À entrada deparamos com uma cabeça de Cristo fotocopiada vezes sem conta. Uma daquelas cabeças de risco ao meio, impecavelmente traçado, e cabelos quase louros, revoltos após um brusching de escova larga. Vá lá que os olhos são castanhos e não azuis…
Ao lado canta-se. É uma igreja evangélica que serve a comunidade cigana. São várias as famílias que vão entrando enquanto eu aguardo a chegada dos legionários. Será a minha primeira ronda pelos meandros de uma Lisboa que vive infiltrada na normalidade. O objetivo é distribuir alimentos. A carrinha, com o nome de Jesus Cristo em destaque, vai parando nos lugares habituais. Aqueles a quem as mãos tremem formam filas e repetem pratos de sopa até deixarem de tremer – saciaram a fome, mataram a fraqueza por mais um dia. Amanhã logo se verá.

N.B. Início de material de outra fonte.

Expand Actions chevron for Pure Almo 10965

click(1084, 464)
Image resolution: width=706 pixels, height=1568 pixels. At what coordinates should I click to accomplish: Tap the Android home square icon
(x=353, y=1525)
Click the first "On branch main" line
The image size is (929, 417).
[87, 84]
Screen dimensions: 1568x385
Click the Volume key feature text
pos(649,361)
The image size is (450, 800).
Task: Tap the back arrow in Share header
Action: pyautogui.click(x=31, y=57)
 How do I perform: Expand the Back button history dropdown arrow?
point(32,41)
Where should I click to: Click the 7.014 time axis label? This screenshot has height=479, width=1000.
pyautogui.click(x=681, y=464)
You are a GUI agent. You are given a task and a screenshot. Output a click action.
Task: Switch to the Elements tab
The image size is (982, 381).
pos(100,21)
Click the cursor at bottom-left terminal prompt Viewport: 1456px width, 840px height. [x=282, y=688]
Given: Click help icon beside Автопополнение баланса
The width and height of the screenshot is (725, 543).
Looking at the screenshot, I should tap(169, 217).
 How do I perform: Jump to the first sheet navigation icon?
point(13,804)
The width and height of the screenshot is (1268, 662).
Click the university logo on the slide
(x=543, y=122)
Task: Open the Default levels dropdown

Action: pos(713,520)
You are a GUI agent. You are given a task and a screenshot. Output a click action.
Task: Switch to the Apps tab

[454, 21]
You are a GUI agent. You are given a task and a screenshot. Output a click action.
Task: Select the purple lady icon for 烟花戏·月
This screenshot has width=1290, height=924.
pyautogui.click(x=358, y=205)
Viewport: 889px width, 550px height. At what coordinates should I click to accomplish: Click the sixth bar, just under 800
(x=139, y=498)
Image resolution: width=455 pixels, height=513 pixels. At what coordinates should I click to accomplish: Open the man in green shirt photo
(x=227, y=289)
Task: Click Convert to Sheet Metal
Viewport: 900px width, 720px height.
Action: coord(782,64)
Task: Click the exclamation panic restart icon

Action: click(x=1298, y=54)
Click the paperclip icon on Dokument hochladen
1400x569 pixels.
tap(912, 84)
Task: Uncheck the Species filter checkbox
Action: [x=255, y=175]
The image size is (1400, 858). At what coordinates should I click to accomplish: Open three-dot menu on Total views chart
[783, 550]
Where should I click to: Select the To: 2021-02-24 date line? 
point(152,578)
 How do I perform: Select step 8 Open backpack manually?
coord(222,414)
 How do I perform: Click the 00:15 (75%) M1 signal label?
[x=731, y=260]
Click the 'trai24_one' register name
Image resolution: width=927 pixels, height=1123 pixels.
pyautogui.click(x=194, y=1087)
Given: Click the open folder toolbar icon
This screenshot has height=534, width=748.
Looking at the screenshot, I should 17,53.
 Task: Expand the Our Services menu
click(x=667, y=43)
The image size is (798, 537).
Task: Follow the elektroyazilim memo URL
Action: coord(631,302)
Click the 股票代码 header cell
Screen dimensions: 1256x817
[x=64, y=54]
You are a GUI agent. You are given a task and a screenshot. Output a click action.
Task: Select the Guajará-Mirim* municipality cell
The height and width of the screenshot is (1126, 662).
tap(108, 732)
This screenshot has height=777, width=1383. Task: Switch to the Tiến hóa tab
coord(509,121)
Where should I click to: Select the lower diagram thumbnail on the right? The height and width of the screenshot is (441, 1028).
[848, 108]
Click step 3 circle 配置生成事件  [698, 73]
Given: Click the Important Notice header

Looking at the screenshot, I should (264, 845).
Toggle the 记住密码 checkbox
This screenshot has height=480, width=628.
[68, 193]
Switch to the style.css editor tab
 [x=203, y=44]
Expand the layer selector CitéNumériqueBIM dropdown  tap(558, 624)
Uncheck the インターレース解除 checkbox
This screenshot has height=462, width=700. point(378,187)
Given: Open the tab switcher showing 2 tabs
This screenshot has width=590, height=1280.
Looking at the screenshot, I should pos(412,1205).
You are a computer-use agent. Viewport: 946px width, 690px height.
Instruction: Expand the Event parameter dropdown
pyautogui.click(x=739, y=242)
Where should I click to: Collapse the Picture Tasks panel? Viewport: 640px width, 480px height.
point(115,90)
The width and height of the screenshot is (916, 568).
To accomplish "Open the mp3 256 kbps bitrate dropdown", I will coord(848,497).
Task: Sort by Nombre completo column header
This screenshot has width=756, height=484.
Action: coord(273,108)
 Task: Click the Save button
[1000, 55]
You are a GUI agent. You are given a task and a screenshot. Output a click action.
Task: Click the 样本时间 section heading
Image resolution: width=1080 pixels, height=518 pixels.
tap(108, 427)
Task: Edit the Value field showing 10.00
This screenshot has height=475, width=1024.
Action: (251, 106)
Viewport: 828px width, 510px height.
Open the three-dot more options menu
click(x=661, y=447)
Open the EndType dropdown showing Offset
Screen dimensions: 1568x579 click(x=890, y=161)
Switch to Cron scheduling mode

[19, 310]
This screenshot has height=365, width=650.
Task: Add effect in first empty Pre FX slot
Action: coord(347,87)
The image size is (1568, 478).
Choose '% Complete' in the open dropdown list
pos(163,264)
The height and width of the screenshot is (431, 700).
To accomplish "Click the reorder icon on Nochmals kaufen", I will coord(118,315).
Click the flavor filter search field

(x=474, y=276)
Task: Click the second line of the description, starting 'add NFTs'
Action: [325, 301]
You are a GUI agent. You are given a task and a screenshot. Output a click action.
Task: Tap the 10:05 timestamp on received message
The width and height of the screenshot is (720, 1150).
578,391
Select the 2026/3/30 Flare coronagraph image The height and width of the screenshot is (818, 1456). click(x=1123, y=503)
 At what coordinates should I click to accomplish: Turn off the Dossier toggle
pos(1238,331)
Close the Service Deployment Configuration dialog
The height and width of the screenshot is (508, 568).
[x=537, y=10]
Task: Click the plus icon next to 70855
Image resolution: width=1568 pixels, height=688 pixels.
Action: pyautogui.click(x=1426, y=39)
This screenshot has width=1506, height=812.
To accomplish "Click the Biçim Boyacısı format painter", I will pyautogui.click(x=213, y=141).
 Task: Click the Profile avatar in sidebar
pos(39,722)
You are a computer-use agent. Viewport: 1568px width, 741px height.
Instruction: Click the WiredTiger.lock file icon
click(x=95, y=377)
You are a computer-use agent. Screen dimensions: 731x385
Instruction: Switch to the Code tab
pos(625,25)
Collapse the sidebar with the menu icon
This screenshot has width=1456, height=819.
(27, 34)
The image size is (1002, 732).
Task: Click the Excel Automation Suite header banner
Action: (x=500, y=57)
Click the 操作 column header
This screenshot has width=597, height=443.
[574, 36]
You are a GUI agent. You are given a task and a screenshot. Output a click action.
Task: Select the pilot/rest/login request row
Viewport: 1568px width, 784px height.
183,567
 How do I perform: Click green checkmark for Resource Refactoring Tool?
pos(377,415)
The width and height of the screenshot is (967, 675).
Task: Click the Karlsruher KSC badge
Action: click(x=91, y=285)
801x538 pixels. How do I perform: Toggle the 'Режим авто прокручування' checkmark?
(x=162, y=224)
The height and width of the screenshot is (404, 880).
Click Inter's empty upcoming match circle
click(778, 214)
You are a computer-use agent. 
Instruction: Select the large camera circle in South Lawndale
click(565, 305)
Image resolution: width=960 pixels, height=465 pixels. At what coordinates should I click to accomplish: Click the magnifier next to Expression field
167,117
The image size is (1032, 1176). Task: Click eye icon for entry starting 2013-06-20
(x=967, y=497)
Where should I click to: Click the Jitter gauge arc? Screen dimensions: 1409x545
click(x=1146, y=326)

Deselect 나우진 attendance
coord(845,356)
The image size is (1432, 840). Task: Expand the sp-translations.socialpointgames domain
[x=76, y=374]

Dos legionários, nenhum me parece verdadeiro adepto das palavras que a carrinha ostenta. Pouco importa a que associação se oferece o trabalho, o que interessa é que tenha provisões suficientes e meios para as distribuir. O resto…cada um sabe de si que essas coisas das religiões nada valem perante os atos de quem se dispõe a ajudar.
A maioria dos carenciados é composta por homens de meia-idade. Uma ou outra mulher... um ou outro jovem...
Não tenho documentos, queixa-se um a quem a bebida não faltou a julgar pelo bafo que exala, saí da prisão e não tenho documentos. E porque não lhos deram quando saiu? Porque andei fugido sete anos. Incógnito por esse mundo até ser apanhado. Parece demasiado hollywoodesco mas nunca se sabe…a mim gabou-me os óculos e chamou-me miúda, o que só por si comprova o nível de abstração.
Um catraio, que não tinha mais de seis ou sete anos, estendeu os braços à espera de um saco. Habituada a olhar para cima, não o via se não fosse o adulto por trás dele apontar para baixo. Quando olhei, não fui capaz de esconder a minha surpresa. É para ti? Acenou-me que sim, aceitou o saco e partiu. Fiquei a pensar no gaiato o resto da noite.